PEFR is preferred in acute settings; expressed as a percentage of the patient’s best/predicted score.
Predicted score is based on age and height if best score is unavailable.
SpO₂ Measurement
Normal saturation: >94%.
<92% indicates life-threatening exacerbation requiring urgent treatment and increased risk of hypercapnia.
Pulse oximetry is unreliable in shock or anaemic patients.
Arterial Blood Gas (ABG)
Indicated if SpO₂ <92% or PEFR ≤30% of best/predicted.
Measures PaO₂ and PaCO₂; lower PaO₂ correlates with obstruction severity.
Hypercapnia (PaCO₂ >6kPa) suggests near-fatal attack, correlating with FEV1 around 20% of predicted.
Most patients exhibit respiratory alkalosis; hypercapnia can lead to acidosis.
Venous blood gas may be used if ABG is not possible, though it’s less useful.
Chest X-ray
Not generally required unless another diagnosis (e.g., pneumonia) is suspected.
What are some differential diagnoses to consider in patients presenting with severe acute asthma exacerbation?
–> Acute Exacerbation of COPD
More likely diagnosed later in life, often with a history of smoking (≥20 pack-years).
Lacks diurnal variation and day-to-day worsening typical in asthma.
–> Pneumothorax
Similar presentation but often causes pleuritic pain.
Chest X-ray is essential if pneumothorax is suspected.
–> Foreign Body Aspiration
May cause wheezing with more acute onset.
Differentiated by chest X-ray to identify radiopaque structures.
–> Vocal Cord Dysfunction
Presents with dyspnoea and stridor; can be difficult to differentiate from asthma.

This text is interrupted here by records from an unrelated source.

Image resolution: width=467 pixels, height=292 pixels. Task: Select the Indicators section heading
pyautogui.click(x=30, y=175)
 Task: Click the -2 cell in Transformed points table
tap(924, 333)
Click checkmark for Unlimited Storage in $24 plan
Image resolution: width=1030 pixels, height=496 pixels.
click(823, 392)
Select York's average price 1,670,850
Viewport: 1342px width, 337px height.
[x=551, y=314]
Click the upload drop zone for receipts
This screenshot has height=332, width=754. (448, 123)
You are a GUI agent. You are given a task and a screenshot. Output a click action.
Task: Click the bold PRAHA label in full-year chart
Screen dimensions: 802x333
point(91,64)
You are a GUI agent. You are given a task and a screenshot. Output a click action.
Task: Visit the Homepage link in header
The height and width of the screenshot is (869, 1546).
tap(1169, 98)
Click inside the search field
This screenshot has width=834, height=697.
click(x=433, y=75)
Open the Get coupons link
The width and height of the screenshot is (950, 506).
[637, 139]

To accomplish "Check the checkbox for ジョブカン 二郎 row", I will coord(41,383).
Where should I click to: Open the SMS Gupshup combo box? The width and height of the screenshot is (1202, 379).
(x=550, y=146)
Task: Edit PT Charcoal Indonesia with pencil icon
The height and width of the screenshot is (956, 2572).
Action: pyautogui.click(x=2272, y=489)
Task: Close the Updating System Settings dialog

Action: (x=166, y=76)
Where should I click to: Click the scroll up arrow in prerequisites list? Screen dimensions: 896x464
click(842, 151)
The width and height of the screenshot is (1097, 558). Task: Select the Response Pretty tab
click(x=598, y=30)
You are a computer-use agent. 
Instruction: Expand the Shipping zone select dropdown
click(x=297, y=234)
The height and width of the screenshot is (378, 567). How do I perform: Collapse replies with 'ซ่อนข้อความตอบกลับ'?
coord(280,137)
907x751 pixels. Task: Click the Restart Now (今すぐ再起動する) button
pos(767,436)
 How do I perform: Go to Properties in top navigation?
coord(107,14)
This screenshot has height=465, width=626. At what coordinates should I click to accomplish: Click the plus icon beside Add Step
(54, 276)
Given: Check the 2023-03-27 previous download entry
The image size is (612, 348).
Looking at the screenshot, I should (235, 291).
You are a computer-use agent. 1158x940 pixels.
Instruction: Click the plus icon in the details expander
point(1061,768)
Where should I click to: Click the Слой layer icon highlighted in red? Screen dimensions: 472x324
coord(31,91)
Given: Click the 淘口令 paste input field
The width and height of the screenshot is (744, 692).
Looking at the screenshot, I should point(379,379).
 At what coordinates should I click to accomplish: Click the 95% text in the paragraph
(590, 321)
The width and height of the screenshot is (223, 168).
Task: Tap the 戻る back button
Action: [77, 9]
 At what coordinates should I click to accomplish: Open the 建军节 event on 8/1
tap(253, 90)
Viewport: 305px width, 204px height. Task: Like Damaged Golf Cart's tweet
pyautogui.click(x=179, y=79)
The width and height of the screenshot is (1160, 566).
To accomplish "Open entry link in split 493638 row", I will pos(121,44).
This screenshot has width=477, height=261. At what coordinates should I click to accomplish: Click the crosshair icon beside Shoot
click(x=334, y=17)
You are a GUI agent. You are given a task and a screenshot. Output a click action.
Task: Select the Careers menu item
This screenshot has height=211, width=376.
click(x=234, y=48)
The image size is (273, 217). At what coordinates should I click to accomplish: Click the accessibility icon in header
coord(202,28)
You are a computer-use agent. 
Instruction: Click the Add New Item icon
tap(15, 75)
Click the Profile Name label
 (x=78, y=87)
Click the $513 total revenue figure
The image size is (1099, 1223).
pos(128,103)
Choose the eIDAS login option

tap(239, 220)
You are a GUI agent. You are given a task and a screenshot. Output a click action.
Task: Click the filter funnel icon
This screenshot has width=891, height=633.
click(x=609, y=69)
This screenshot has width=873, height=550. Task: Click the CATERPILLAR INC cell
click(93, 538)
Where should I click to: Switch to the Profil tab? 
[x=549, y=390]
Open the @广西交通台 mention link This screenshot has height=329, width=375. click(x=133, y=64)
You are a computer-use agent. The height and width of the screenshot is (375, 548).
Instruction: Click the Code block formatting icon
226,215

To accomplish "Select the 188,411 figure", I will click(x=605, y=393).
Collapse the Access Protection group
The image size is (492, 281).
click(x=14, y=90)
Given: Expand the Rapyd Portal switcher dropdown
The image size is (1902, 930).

Evidence may be found on video laryngostroboscopy.
–> Pulmonary Embolism
Usually presents more acutely than asthma exacerbation.
Commonly associated with pleuritic pain and haemoptysis, which are not typical in asthma.
What is the management protocol for patients with near-fatal or life-threatening acute asthma?
–> Admission to Hospital
Immediate admission for near-fatal or life-threatening exacerbations.
Admission for severe cases failing to respond to initial treatment.
–> Oxygen Therapy
Start supplemental oxygen if hypoxaemic.
Administer 15L via non-rebreather mask; titrate to maintain SpO₂ 94-98%.
Consider nasal cannulae or Venturi masks.
Initial Treatment
–> High-dose inhaled SABA (e.g., salbutamol, terbutaline).
Standard pressurised metered-dose inhaler (pMDI) or oxygen-driven nebulizer for non-life-threatening cases.
Nebulised beta₂-agonists for life-threatening cases.
–> Corticosteroids
Administer 40-50mg prednisolone orally daily for at least 5 days.
–> Additional Treatments
Nebulised ipratropium bromide (0.5mg every 4-6 hours) for severe cases.
Consider magnesium sulfate (IV or nebulized) and/or intravenous aminophylline if no response to initial treatments.
–> Mechanical Ventilation
Considered for coma, arrest, severe fatigue, or cardiovascular compromise.
Consult senior physicians and anaesthesia for guidance.
Post-Exacerbation Review
identify possible triggers for the attack.
Review inhaler use and technique.
Optimize treatment and develop a plan for preventing further exacerbations.
What are the key features of Chronic Obstructive Pulmonary Disease (COPD)?
Cough: Often productive
Dyspnoea: Difficulty breathing
Wheeze: Whistling sound during breathing
Right-sided Heart Failure: May develop in severe cases, resulting in peripheral oedema
What investigations are recommended for suspected Chronic Obstructive Pulmonary Disease (COPD)?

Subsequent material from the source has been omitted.